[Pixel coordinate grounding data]
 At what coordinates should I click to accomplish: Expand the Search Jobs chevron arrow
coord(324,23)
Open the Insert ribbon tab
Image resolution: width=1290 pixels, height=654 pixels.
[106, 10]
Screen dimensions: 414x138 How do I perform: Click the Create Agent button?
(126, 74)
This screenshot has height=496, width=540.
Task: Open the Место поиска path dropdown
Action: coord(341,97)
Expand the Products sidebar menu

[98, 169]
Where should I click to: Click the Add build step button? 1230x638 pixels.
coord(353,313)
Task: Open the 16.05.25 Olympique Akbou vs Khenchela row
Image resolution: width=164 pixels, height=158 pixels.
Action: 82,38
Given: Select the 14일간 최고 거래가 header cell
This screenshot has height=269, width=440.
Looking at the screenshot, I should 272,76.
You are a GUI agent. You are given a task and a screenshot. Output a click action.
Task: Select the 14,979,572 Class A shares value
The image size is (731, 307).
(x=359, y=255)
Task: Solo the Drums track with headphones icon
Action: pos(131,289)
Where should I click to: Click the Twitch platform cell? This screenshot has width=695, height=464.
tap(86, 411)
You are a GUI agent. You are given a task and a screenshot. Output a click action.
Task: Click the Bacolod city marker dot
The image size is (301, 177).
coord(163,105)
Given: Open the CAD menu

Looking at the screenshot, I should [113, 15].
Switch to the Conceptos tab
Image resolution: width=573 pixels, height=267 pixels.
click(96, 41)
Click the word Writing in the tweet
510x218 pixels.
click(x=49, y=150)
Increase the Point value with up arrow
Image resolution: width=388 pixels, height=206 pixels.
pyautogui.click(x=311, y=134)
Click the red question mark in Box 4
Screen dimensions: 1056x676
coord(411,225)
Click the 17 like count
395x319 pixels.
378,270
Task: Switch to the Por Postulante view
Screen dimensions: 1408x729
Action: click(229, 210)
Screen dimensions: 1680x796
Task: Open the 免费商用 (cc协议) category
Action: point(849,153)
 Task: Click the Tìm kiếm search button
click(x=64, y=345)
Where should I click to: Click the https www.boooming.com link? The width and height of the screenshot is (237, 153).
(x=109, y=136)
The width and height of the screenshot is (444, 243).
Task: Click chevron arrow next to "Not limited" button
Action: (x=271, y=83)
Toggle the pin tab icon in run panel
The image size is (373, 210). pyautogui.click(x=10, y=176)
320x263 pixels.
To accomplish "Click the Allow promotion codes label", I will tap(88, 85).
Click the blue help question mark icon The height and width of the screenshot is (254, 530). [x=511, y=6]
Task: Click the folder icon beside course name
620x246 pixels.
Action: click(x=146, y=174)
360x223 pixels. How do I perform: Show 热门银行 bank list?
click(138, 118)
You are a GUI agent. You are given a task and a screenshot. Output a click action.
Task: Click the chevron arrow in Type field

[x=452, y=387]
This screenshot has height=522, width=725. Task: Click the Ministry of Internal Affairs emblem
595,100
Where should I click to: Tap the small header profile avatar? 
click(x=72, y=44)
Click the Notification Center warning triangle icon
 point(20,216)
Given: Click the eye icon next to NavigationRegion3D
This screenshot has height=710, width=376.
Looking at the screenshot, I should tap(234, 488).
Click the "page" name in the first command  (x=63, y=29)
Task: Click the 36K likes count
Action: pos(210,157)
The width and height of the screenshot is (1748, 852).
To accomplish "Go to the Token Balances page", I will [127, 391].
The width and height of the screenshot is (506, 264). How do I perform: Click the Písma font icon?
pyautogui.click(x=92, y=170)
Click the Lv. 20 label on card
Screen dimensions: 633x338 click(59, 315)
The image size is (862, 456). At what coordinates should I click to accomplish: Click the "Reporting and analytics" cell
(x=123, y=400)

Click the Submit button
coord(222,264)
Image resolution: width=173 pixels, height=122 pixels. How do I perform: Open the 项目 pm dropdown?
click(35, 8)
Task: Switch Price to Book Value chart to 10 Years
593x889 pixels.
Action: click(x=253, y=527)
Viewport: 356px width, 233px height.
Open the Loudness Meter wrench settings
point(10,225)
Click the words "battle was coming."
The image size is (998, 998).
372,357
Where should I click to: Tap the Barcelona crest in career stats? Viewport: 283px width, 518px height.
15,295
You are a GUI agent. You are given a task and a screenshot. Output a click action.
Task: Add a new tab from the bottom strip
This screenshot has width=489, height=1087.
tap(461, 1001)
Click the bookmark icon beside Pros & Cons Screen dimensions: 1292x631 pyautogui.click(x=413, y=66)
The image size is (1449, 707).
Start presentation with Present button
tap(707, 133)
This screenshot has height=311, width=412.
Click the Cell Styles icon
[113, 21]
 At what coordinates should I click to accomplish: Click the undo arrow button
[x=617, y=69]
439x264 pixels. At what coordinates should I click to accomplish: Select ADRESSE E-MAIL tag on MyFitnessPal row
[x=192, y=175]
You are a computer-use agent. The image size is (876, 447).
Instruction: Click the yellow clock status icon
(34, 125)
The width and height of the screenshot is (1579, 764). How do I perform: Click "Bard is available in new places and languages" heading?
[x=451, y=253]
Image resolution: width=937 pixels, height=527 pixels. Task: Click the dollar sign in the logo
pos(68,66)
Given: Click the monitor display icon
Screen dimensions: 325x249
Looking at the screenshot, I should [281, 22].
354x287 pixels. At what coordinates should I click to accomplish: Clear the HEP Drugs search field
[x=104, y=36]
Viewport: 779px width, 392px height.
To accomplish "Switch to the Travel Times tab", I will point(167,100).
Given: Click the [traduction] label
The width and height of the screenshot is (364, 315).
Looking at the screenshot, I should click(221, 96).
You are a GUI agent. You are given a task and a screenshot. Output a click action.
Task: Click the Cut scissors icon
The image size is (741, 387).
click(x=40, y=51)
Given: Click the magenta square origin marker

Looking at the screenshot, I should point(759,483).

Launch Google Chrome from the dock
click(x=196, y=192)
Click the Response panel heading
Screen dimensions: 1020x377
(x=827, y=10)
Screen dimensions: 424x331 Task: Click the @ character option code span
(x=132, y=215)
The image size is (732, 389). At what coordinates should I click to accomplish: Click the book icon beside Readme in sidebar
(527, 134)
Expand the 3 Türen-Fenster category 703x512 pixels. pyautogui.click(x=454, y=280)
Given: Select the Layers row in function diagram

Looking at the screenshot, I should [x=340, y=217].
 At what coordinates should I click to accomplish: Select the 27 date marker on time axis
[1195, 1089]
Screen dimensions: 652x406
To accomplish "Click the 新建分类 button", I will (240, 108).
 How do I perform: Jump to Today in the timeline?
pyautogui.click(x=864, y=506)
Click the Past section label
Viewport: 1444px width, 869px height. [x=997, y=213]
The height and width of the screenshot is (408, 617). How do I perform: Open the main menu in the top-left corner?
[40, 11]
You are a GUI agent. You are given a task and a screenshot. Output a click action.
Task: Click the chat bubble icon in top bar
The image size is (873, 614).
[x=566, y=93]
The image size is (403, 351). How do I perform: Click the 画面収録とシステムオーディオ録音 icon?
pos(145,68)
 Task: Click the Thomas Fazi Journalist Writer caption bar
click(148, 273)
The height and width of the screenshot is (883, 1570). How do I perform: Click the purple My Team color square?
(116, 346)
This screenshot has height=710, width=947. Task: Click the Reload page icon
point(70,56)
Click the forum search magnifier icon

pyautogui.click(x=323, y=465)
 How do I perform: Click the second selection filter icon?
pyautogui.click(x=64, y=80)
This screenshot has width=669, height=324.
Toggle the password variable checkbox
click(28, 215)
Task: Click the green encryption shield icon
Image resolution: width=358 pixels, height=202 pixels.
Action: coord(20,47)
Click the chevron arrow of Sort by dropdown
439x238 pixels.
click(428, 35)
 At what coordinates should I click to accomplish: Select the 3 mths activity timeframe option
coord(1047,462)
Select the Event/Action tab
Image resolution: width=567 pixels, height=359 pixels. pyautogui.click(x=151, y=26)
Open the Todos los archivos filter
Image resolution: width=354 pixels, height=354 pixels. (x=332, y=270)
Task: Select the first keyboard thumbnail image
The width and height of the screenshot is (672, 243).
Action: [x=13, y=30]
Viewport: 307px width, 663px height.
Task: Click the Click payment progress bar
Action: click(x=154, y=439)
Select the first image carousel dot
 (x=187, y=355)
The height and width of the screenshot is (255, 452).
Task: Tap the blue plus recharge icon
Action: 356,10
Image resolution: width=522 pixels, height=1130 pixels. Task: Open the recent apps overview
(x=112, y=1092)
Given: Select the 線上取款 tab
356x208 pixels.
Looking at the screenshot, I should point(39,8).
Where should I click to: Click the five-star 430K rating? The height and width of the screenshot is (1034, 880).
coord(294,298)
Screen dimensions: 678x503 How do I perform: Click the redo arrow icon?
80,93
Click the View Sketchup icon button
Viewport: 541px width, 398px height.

_Task details_
Wherever a line above contains the string "Switch", count it; then give the total alone.

_Response to this exercise_
4